- **What the exercise asks**: Line by line, the data below should be set down unchanged, with images excluded.

- **Data supplied**:

=-=-=-=-=

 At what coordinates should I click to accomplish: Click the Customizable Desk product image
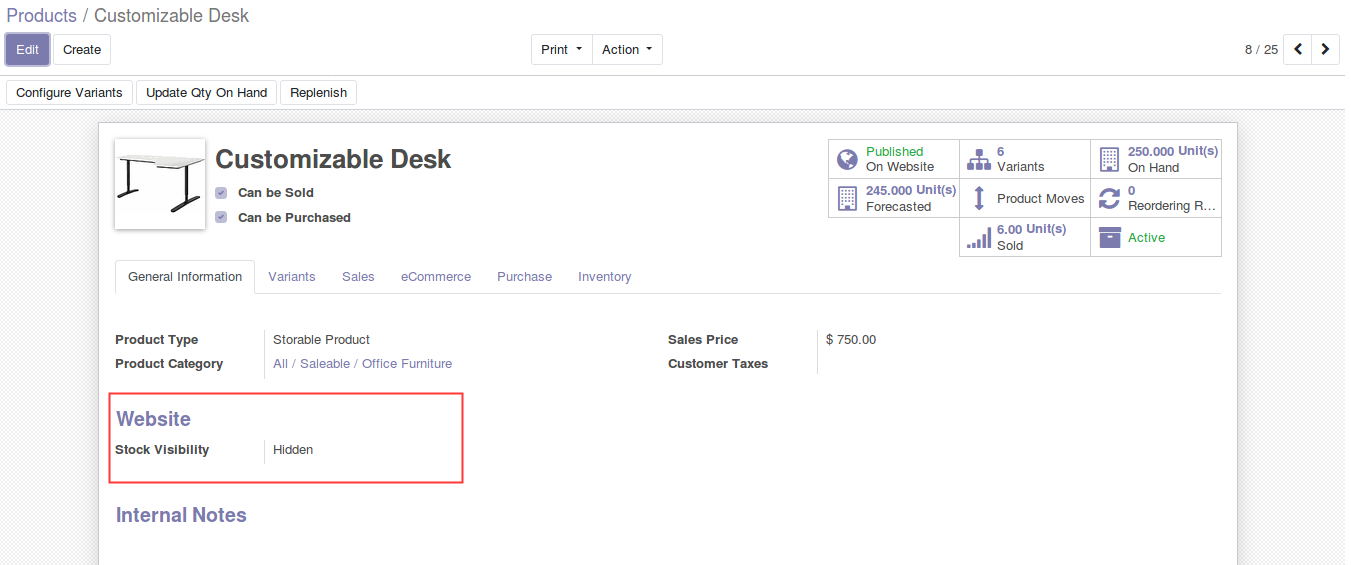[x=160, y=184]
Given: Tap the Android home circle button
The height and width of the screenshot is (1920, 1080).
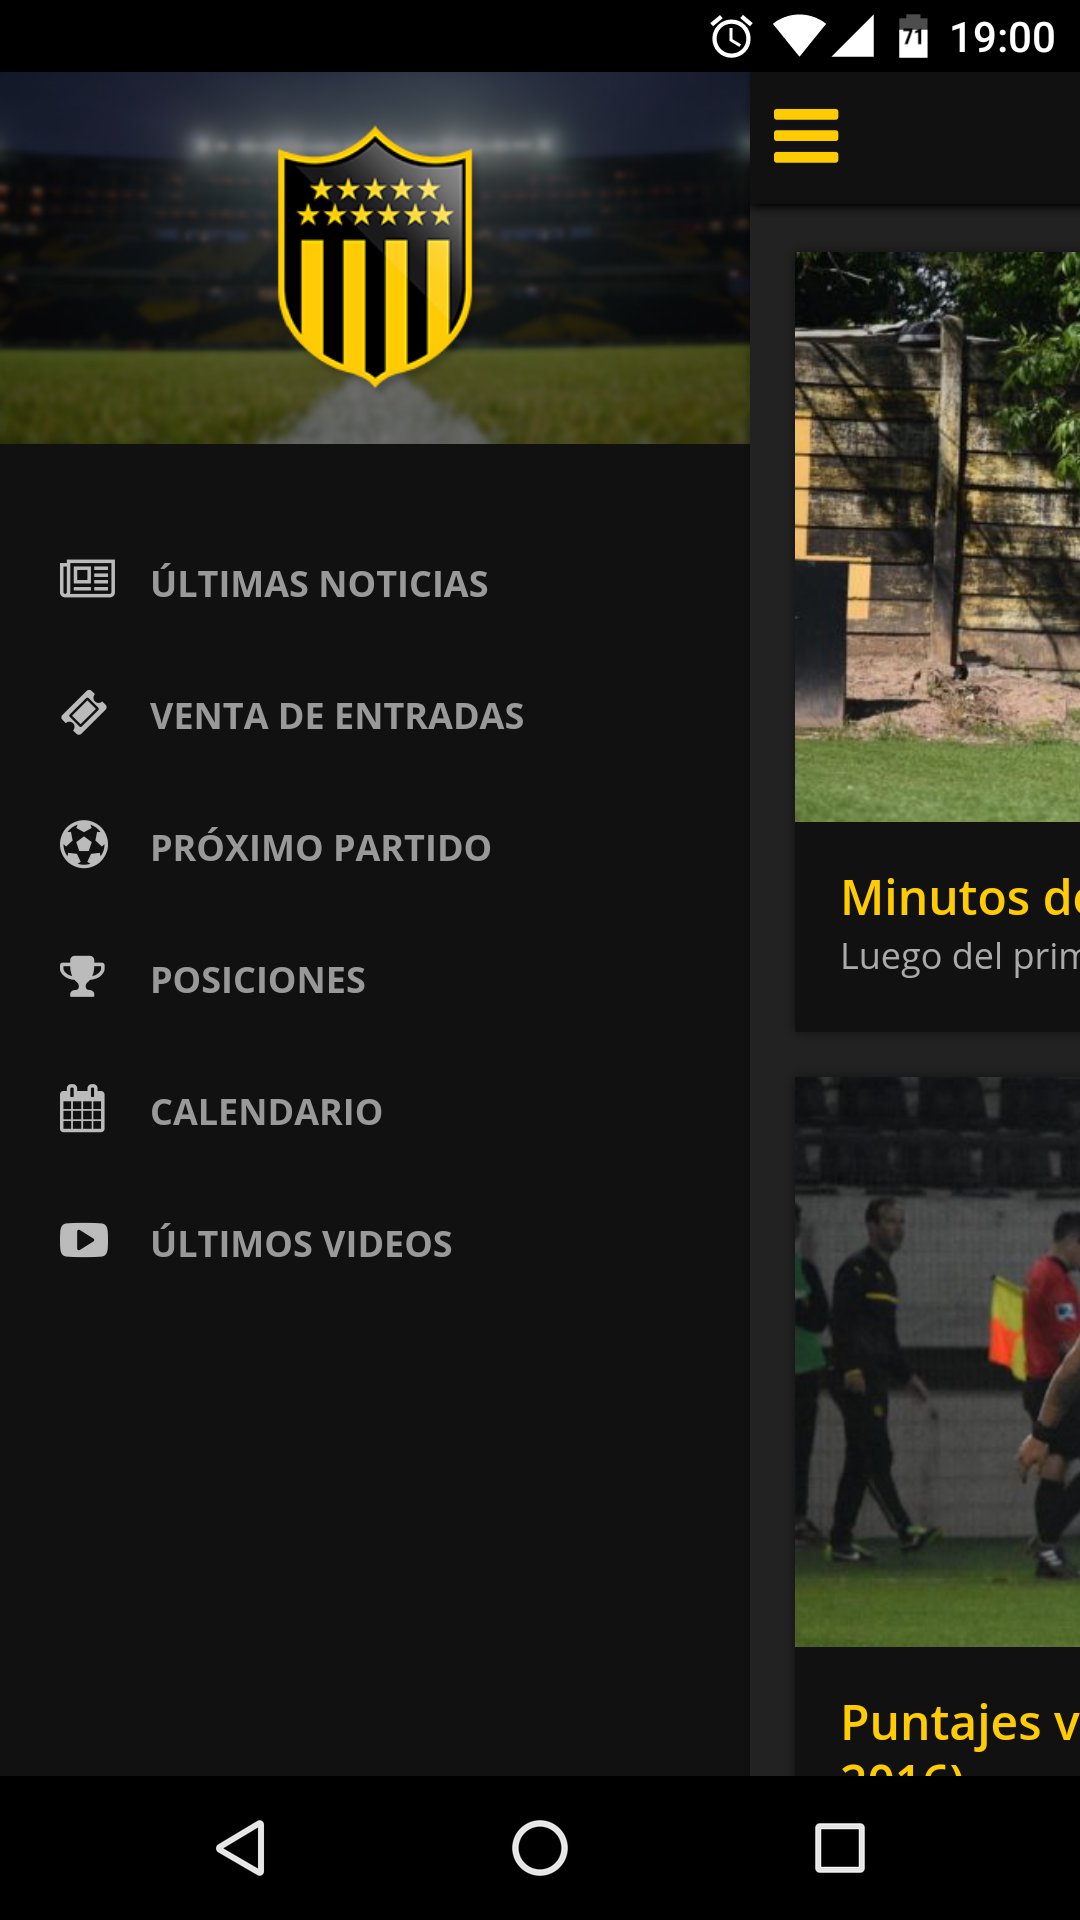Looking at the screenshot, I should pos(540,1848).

=-=-=-=-=

- **Your solution**:
 At what coordinates should I click to accomplish: Click the Customizable Desk product image
[x=160, y=184]
Given: Tap the Android home circle button
The height and width of the screenshot is (1920, 1080).
Looking at the screenshot, I should pos(540,1848).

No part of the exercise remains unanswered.